Absolutely fantastic !!!!
What a great way to follow a soldiers personal journey through WW1. I know it must be a labour of love and I'm sure everyone who is sharing this experience really appreciates all the work you are putting into it. Good on ya !!!

jean-Paul said...

Dear Sir,
Ihave just discovered your blog, thanks to a French newspaper, and I have been very interested to read nearly out all your ancestor's messages. I am personnally involved in WW1 as my grand-father died the very first month of the war (30th august 1914)and I discovered a large part of the story of m father's family when I decided to trace his soldier's story.I visited Pilkem Artillery Wood Cemetery(near Passendaele)and the grave of the Welsh poet Ellis H. Evans (Hedd Wyn)killed in action with thousands of brave british soldiers: 'A fine day's work' said General Haig! I think that you are going to make a good job revealing the new generations a large portion of a disappeared life of 90 years ago. Courage, continuez!

Anonymous said...

Interesting work! Thank you! Greetings from Germany, Simon

P., Dublin said...

Simply, honestly, genuinely... thank you.

Anonymous said...

Dear Bill,
Wonderful and inspiring blog. What a lovely man your grandfather sounds. Surely he must make it through.
With regard to the lost letters between Harry and Ethel. I think I would feel uncomfortable reading such letters. Marriage is such a private relationship.
I am touched that Harry writes so differently to his sister - protecting her. A very gallant man. It must have been dreadfully hard for his family to wait for each letter,not knowing when the war would end.
Thank you Bill for sharing with us this wonderful correspondence.

ToysNYC said...

I posted this blog to a popular military miniatures forum - we are all reall heavy history buffs.

There is great apreciation from all of us regarding this effort you are putting forth.

THank you so much.

hey said...

hey im in love with ww1 not

Anonymous said...

Related to the letter of Jan 29/1/18

I have no idea if this is the case, as the multiple references to 'they' are confusing:

I wonder if the rum bottle reference was made with respect to the newspaper having an account of the front line but not mentioning the rum bottle.

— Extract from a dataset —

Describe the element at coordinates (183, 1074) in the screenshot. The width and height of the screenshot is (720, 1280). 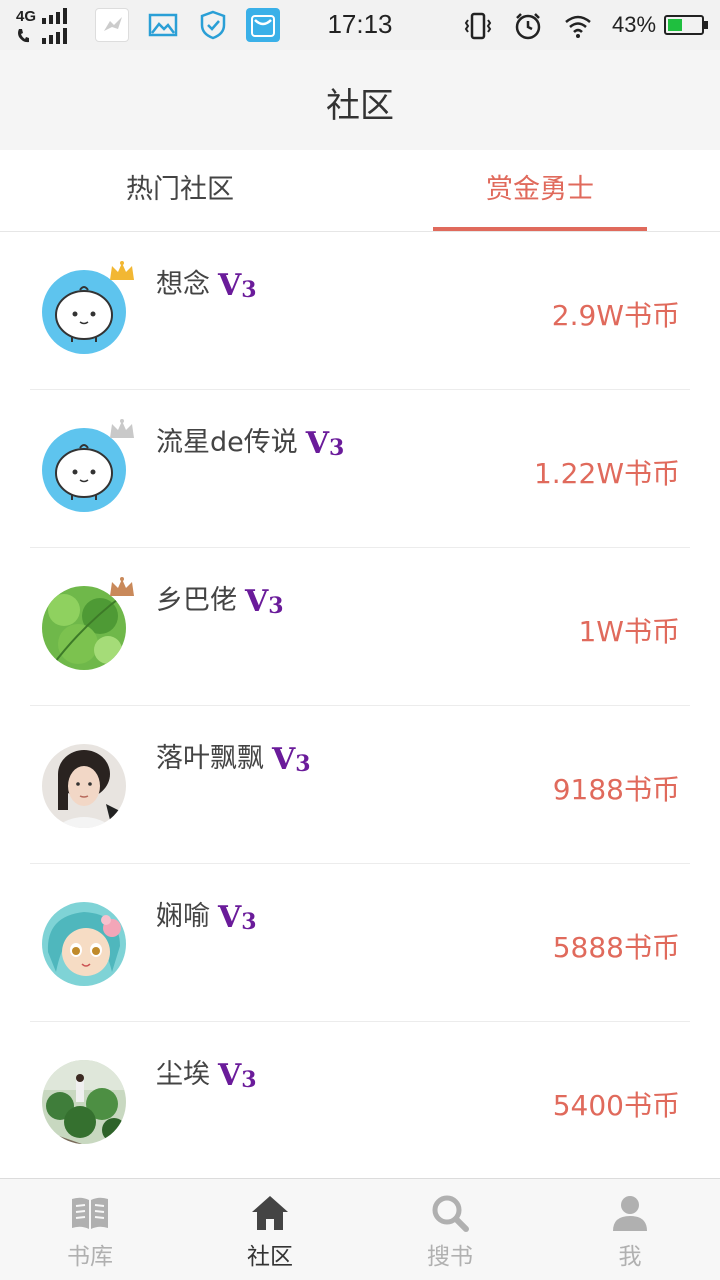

"but they (the paper) left the rum bottle out (of the account) which they (the soldiers) never forget to take" (on the long march after??)

Anonymous said...

thankyou for honouring us in allowing us to read this story.

Anonymous said...

I have been very iunterested in the letters ever since they were featured on a CBC programme. My grandfather was on the Western front in the worst of the battles and came home to England with a bullet lodged in his back. I believe they were never able to remove it (too risky all those years ago)or maybe they decided not to bother since he was alive!

Anonymous said...

I am a high school history teacher, and I wanted to thank you for undertaking this project, and how glad I am that it has been received well. Making history relevant and accessible is a challenge I face every day with my students, and projects like yours are invaluable. Thank you for sharing your personal history with us.

If anyone is interested in reading more personal stories from the wars, there is a website called the Canadian Letters and Images Project which has archived hundreds of personal letters, mementos, telegrams, etc from Canadian soldiers during the wars.